Bu durumda; somut uyuşmazlığın, 5510 sayılı Kanundan kaynaklanan bir uyuşmazlık olduğunun tartışmasız olduğu, yukarıya aktarılan 5510 sayılı Kanun'un 101'inci maddesinde de düzenlendiği gibi, 5510 sayılı Kanunda aksi düzenlenmediği durumda bu Kanundan kaynaklanan uyuşmazlıklarda Adli Yargının görevli olduğu, somut uyuşmazlıktaki taleplerle ilgili yargılamanın da ancak Adli Yargı Düzeninde var olan delillerle yapılabileceği, davacının işe başlayış tarihinin tespiti ve bu tespitten somaki hukuksal durumlarla ilgili yargılama yapma yetki ve görevinin Adli Yargı olduğu sonuç ve kanaatine varılmıştır.

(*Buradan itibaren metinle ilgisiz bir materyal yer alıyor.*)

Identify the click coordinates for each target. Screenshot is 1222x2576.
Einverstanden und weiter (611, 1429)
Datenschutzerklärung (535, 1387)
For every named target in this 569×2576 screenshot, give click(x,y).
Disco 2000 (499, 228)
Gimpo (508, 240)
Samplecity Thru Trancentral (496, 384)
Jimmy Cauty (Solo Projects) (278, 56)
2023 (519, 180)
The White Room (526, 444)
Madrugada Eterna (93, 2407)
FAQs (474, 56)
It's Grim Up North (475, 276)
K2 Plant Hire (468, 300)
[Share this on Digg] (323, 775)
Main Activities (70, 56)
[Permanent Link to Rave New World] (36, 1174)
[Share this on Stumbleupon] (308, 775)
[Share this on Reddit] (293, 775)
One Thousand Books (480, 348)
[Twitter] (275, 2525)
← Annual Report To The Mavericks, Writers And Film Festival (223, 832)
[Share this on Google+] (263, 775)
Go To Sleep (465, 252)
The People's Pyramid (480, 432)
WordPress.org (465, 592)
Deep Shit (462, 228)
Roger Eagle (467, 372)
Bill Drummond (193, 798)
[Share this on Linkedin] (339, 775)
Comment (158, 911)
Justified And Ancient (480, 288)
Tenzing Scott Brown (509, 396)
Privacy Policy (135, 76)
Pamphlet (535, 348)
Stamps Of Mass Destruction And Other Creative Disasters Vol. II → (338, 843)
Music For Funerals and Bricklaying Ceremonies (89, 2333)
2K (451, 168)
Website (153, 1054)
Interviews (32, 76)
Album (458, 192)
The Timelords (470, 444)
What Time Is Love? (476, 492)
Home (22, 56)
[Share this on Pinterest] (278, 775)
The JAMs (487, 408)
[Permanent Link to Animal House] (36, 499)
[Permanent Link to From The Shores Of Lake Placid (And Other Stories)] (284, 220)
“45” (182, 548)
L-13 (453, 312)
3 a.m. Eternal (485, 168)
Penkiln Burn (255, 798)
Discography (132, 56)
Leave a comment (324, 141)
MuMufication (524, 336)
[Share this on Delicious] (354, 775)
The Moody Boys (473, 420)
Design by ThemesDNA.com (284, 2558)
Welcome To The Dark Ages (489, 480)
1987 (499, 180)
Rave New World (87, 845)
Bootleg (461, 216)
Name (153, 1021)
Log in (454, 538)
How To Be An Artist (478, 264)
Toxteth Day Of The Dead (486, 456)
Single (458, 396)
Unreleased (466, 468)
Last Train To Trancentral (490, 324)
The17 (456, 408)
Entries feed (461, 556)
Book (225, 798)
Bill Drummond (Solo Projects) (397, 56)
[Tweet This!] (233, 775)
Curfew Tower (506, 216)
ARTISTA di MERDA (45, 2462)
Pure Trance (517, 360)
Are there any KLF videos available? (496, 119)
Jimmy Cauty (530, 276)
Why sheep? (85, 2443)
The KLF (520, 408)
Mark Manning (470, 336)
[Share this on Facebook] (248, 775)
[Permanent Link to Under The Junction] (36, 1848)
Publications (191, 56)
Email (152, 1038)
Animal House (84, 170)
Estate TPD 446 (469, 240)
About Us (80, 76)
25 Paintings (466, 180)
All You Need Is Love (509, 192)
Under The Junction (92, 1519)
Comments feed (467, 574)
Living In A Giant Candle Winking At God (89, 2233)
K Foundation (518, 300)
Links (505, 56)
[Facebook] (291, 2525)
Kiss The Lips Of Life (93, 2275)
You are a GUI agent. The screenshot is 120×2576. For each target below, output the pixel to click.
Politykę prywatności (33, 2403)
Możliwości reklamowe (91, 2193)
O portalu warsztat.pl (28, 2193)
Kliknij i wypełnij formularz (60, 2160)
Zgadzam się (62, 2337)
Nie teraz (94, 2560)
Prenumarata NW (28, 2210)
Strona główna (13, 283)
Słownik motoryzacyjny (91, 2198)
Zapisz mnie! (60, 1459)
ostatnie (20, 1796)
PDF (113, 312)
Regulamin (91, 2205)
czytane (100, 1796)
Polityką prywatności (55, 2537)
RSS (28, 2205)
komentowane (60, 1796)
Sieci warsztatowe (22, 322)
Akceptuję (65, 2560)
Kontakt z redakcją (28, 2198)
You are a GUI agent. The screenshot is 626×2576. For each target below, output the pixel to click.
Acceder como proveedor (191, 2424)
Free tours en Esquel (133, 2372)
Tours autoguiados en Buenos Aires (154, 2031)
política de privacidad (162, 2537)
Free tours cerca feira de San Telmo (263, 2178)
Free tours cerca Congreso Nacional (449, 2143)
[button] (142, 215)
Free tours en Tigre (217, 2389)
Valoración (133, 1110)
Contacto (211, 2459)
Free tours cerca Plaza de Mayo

Açıklanan nedenlerle, 2577 sayılı İdari Yargılama Usulü Yasası'nın 15/1-a maddesi hükmü uyarınca davanın görev yönünden reddine...” karar vermiş, bu karar istinaf yoluna başvurulmaksızın kesinleşmiştir.

Davacı vekili bu kez aynı istemle adli yargı yerinde dava açmıştır.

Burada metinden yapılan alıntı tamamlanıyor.